Il 23enne proveniente da Pisa apre le porte, per la prima volta in carriera, a uno Slam, dopo averci già tentato nel 2022 allo US Open e nel 2024 al Roland Garros. Una qualificazione che arriva dopo un percorso tortuoso, fatto di alti e bassi, che hanno contribuito a formare il giocatore che adesso è riuscito nell’impresa.
Francesco Maestrelli ha superato Dušan Lajović nell’ultimo match di qualificazione con il risultato di 4-6, 6-4, 6-3.
La stagione 2022 sembrava dover essere il momento del salto di qualità definitivo per Francesco Maestrelli. Prima il titolo al Challenger di Verona, poi, come già anticipato, il percorso di qualificazione agli US Open 2022, con un ingresso al tabellone sfiorato, facevano presagire una carriera da predestinato.

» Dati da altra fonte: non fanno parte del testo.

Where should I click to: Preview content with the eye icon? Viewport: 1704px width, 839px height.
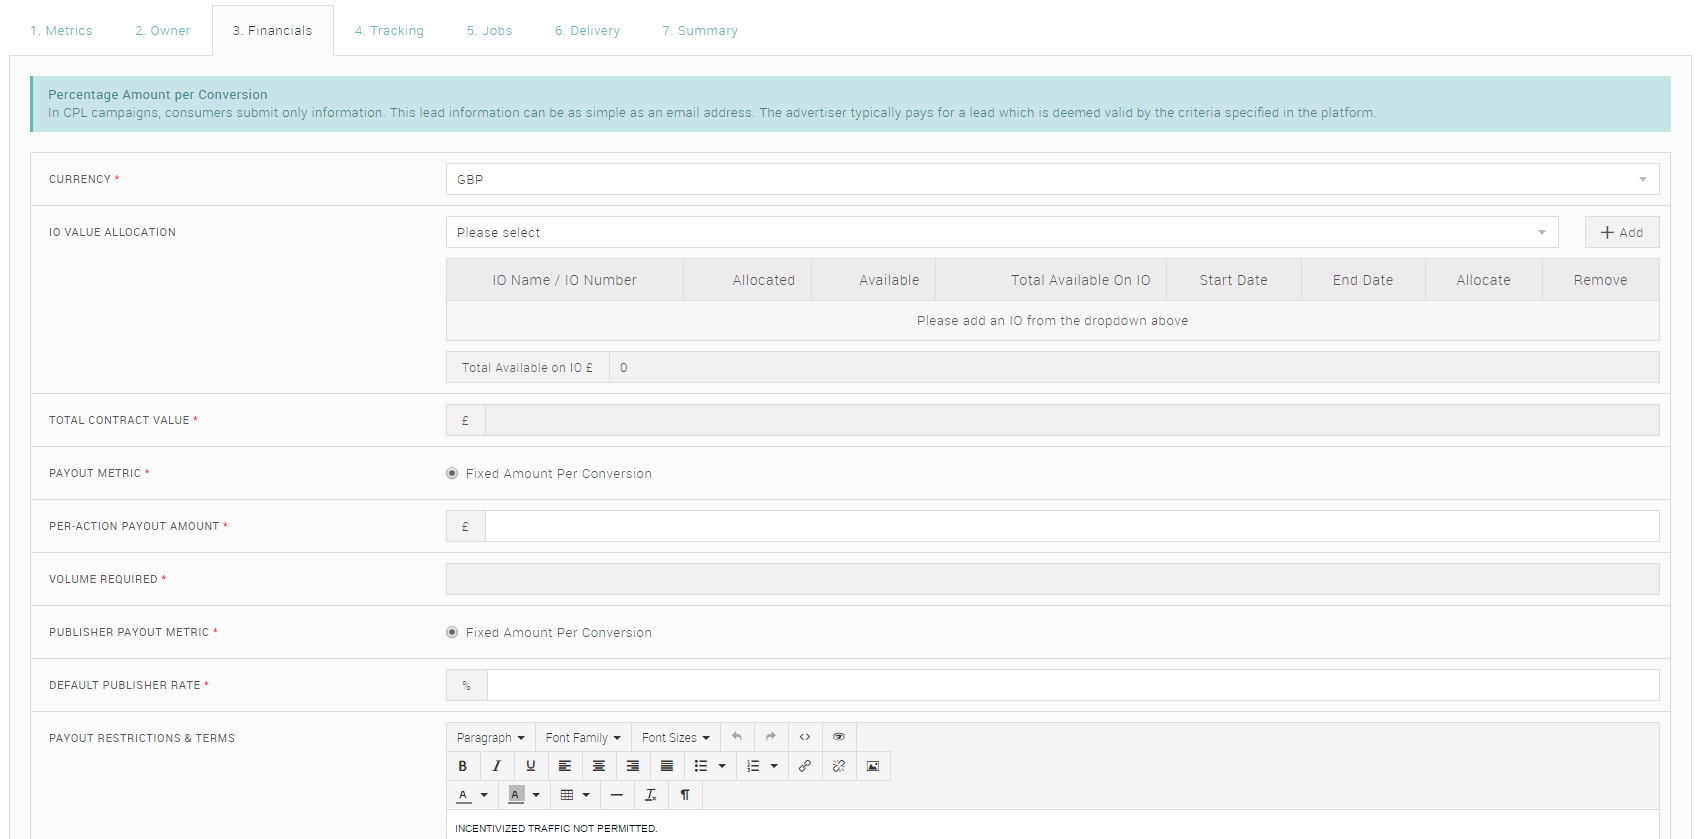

Poi però è arrivato un periodo negativo, fatto di infortuni e probabilmente mancanza di fiducia, che hanno costretto il giocatore pisano a fare qualche passo indietro, ripartendo dai tornei ITF.
A volte c’è bisogno di ritornare indietro, in modo da riacquisire quelle sicurezze che possono venire a mancare in alcuni tratti della carriera di un professionista; un modo per ritrovare anche se stesso e la convinzione di poter fare bene.
Così è stato per Francesco Maestrelli: dopo due anni passati a lavorare sul suo gioco e su se stesso, la seconda parte del 2025 ha regalato diverse soddisfazioni con 3 titoli Challenger a Francavilla al Mare, Brașov e Bergamo.
La fiducia ritrovata gli ha permesso di risalire nel ranking; oggi è tra i primi 150 al mondo e lo ha portato alla prima qualificazione in uno Slam della carriera.
“Piccolo Medvedev”, così veniva etichettato il classe 2002, che somiglia al tennista russo per la sua postura del corpo più che per lo stile di gioco, che è solido, basato su un gran rovescio e adatto alle superfici veloci come il cemento.